Hiding has been part of humanity since before we were human. Actively withdrawing yourself to the secluded area to be sheltered from threats is something that all life does. However, like all survival strategy strategies, it’s only effective in the right place at the right time. Don’t conserve water in the rainforest or go to Antarctica naked. And you shouldn’t have to hide in a society that should expect you for who you are.  Covering, just like ill-applied survival, can result in serious damage to one’s health and sanity. One can become disconcerting with themselves and society. Hatred can be a natural response to pent up emotions especially to those who are the source. “The True Self is associated with human spontaneity and authenticity: “Only the True Self can be creative and only the True Self can feel real.” The False Self, in contrast, gives an individual a sense of being unreal, a sense of futility. It mediates the relationship between the True Self and the world.” No matter what in someone’s life not being able to be who you are can be maddening. It Leads to a disregard of those who put you down and not in their self-interest. Such as saying things that take their cause for social recognition back years. It is almost paradoxical as those who wish to bring their authorization to an end must be stronger than their oppressors.


So, murderers are terrible people. I’m glad to live in a society where murderers are fully punished by the law. Outside of the moral ambiguity of medical procedures and horticulture. Someone with a gun going around killing other people is wrong and gets punished but Is that a violation of their rights.

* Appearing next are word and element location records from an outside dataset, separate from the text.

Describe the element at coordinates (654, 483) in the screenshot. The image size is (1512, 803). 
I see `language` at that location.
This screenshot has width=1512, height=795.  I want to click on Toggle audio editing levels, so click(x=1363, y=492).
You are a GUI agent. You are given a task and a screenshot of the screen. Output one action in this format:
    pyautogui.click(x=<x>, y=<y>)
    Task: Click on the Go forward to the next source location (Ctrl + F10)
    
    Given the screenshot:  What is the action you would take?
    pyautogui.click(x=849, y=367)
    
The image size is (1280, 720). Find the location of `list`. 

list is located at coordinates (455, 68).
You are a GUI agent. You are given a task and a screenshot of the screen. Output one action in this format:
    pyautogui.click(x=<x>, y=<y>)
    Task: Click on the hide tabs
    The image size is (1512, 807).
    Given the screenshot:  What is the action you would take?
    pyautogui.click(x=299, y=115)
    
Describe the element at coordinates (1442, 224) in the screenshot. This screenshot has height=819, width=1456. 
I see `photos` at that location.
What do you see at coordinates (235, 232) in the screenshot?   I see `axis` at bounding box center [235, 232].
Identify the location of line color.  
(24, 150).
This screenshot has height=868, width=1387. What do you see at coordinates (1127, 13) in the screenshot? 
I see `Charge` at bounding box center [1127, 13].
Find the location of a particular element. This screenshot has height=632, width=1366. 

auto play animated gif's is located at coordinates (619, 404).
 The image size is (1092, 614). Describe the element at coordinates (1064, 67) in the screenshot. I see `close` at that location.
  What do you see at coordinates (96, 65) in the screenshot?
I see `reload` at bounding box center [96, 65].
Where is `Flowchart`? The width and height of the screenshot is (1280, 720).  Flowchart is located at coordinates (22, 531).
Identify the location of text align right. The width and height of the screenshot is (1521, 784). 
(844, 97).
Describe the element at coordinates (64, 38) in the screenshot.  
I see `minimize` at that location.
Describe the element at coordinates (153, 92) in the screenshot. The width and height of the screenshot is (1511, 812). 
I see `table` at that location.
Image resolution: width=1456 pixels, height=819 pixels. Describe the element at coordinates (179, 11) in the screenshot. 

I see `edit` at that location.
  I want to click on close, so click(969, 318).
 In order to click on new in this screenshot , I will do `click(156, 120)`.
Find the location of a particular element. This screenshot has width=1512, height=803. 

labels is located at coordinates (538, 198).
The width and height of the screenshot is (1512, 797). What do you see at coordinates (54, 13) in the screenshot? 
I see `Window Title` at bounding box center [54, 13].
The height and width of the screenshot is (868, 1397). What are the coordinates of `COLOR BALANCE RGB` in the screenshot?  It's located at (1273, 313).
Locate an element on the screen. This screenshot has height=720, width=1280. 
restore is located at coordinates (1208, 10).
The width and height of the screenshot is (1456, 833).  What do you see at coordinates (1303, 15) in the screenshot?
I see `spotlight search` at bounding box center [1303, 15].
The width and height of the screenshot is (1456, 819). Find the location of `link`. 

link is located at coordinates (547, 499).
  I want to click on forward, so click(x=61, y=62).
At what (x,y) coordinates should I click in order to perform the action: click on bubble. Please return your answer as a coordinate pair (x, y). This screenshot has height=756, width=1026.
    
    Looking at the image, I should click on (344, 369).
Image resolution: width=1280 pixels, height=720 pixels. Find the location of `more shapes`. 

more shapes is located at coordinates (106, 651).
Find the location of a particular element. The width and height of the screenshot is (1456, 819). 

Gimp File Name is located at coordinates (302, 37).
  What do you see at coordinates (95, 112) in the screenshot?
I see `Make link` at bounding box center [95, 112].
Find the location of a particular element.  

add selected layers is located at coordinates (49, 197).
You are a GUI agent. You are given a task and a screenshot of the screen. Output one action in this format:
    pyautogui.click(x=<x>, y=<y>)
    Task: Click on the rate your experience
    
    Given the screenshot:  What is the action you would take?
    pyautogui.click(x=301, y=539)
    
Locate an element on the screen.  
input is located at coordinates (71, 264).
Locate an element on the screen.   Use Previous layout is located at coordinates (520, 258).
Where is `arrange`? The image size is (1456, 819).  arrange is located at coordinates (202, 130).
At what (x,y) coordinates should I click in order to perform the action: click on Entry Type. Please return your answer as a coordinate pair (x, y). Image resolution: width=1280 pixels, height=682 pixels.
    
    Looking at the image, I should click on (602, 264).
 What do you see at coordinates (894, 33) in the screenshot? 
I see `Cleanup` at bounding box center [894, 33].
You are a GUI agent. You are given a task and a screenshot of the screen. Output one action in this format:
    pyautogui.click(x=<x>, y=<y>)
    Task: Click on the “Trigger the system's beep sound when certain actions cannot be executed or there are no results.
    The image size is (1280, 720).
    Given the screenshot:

As we are suppressing that type of person who goes out murder someone. and are we forcing people to cover who want to murder people, so they must suppress that part of identity?

One Reply to “NutShell: The Covering”

  1. Hi Doyle,

    Right now, your opening paragraph makes the demand to cover seem inexplicable. But we have materials to think about that with. I’d like to see you incorporate them into this paragraph and rewrite it to acknowledge the real reasons covering is part of our social fabric. Here’s what I mean–>In class the other day, we talked about the reasons why societies make demands on people to cover parts of their identities, and Yoshino explains that even as he understands the “dark side” of assimilation, that assimilation fosters “fluid social interactions” and “peaceful coexistence.” So, I’d like to see you revise your opening paragraph and integrate this idea into it. This idea should not just be shoe-horned into your existing paragraph. It should inspire you to rethink the intellectual foundations of the first paragraph.

    I’d also like the introduction of your paper to better (more explicitly) summarize the parts of the conversation (Yoshino/our essential questions) that your paper responds to. Right now, you’re saying stuff about identity, but a reader from outside our class would have a hard time putting what you’re saying into context.

    In paragraph two, I’m not sure how the TS/FS quote you use relates to the point you make in first half of the paragraph.

    I’m not at all sure how paragraph 3 follows/connects to the other two paragraphs.